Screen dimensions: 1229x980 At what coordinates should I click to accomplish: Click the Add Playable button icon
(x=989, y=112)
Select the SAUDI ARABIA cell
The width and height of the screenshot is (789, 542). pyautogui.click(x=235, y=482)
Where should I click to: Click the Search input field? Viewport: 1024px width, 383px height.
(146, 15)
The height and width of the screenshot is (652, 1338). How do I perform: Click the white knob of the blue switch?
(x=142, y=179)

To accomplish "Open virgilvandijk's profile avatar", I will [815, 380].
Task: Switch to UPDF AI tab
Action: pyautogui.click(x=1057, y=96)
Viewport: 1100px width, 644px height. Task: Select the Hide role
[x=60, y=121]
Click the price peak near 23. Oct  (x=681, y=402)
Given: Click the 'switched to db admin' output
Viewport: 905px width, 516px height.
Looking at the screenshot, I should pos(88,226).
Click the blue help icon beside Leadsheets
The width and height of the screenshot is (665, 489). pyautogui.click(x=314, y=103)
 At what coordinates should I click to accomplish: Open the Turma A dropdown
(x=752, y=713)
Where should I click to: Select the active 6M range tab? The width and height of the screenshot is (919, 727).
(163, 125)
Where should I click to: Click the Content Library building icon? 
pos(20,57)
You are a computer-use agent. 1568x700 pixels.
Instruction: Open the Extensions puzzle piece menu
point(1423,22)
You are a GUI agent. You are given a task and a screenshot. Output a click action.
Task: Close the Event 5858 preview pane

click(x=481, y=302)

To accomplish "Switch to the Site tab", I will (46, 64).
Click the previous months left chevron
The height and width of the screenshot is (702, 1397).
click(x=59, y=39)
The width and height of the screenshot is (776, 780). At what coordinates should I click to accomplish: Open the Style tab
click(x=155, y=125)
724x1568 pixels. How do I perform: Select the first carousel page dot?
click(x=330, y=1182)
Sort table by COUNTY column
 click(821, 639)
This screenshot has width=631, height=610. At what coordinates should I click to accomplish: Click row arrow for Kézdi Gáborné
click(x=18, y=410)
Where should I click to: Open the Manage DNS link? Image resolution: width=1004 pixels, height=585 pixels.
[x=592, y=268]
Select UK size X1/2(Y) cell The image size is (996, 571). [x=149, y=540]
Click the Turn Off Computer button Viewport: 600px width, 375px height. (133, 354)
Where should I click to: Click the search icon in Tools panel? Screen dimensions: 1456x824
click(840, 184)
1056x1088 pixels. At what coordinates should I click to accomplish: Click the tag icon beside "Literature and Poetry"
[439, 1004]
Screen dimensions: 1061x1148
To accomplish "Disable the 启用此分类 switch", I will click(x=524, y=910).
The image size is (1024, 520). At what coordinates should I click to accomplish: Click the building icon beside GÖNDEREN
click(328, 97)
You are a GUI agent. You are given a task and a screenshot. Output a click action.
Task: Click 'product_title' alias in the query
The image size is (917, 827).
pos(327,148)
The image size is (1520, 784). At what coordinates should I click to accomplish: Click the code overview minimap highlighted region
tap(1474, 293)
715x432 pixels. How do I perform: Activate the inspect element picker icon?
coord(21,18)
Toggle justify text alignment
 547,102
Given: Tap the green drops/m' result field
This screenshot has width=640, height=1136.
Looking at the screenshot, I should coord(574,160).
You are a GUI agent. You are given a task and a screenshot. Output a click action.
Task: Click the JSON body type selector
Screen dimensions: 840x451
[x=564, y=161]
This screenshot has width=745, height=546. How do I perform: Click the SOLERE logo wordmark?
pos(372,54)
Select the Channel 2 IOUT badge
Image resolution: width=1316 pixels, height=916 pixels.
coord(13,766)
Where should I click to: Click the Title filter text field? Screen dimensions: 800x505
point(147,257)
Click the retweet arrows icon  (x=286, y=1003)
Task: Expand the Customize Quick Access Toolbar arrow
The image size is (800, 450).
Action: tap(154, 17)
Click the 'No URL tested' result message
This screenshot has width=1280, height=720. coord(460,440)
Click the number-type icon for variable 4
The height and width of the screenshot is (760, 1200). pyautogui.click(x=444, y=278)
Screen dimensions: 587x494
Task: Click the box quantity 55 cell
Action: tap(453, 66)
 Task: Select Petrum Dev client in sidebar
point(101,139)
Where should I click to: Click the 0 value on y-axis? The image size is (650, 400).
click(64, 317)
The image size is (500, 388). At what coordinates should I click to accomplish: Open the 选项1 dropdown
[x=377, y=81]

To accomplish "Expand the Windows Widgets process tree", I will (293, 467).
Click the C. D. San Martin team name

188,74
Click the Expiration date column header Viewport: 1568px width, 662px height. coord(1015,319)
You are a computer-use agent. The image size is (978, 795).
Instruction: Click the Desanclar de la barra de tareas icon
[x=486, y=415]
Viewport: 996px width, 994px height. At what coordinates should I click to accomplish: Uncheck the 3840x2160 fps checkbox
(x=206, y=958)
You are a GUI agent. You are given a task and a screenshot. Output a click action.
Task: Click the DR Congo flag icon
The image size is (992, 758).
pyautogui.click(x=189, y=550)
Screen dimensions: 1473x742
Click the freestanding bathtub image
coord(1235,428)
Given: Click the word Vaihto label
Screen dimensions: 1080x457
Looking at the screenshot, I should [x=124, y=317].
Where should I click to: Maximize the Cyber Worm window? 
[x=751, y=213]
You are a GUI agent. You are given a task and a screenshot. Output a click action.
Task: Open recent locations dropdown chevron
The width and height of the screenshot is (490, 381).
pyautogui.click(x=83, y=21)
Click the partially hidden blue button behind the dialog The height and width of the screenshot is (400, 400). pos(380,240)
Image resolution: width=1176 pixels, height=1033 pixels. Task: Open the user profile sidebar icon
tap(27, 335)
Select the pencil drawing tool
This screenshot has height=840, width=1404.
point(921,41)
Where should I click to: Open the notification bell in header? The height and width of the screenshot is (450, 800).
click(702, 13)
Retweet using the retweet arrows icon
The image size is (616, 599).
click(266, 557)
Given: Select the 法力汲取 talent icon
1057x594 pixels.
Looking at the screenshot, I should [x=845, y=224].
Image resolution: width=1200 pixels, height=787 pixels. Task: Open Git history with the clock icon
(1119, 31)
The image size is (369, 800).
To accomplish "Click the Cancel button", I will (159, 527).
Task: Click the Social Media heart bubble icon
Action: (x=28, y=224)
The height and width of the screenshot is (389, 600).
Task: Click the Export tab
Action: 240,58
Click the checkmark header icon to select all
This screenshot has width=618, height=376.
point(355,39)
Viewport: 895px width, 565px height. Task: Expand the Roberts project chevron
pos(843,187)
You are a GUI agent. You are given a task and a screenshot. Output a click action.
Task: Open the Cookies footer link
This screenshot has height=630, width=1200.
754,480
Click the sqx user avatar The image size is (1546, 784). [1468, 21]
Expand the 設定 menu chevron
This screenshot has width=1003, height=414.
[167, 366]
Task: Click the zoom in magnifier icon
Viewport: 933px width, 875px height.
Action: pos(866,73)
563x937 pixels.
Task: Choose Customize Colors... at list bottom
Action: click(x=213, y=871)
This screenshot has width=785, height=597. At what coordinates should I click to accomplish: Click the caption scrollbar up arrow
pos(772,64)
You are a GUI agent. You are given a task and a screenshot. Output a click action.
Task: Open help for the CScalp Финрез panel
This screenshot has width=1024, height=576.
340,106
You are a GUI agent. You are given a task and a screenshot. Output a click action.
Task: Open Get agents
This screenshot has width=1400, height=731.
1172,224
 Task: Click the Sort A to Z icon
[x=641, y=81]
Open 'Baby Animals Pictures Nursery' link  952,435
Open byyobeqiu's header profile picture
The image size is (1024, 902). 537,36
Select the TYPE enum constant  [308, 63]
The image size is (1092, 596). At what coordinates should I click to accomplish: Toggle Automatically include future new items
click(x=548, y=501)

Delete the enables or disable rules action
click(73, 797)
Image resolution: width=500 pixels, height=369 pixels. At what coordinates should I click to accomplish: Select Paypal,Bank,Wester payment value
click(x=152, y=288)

__Problem description__:
The lines above starting at the one that contains "The image size is (616, 599)." and ending at the one that contains "The image size is (369, 800)." must be transcribed exactly, and no other lines may appear.

__Exercise output__:
The image size is (616, 599).
click(266, 557)
Given: Select the 法力汲取 talent icon
1057x594 pixels.
Looking at the screenshot, I should [x=845, y=224].
Image resolution: width=1200 pixels, height=787 pixels. Task: Open Git history with the clock icon
(1119, 31)
The image size is (369, 800).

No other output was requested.